------ Input data ------

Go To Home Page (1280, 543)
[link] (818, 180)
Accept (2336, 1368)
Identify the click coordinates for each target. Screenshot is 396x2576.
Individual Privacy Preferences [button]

------

Type out the listing again with nothing changed.

● Written answer
Go To Home Page (1280, 543)
[link] (818, 180)
Accept (2336, 1368)
Identify the click coordinates for each target. Screenshot is 396x2576.
Individual Privacy Preferences [button]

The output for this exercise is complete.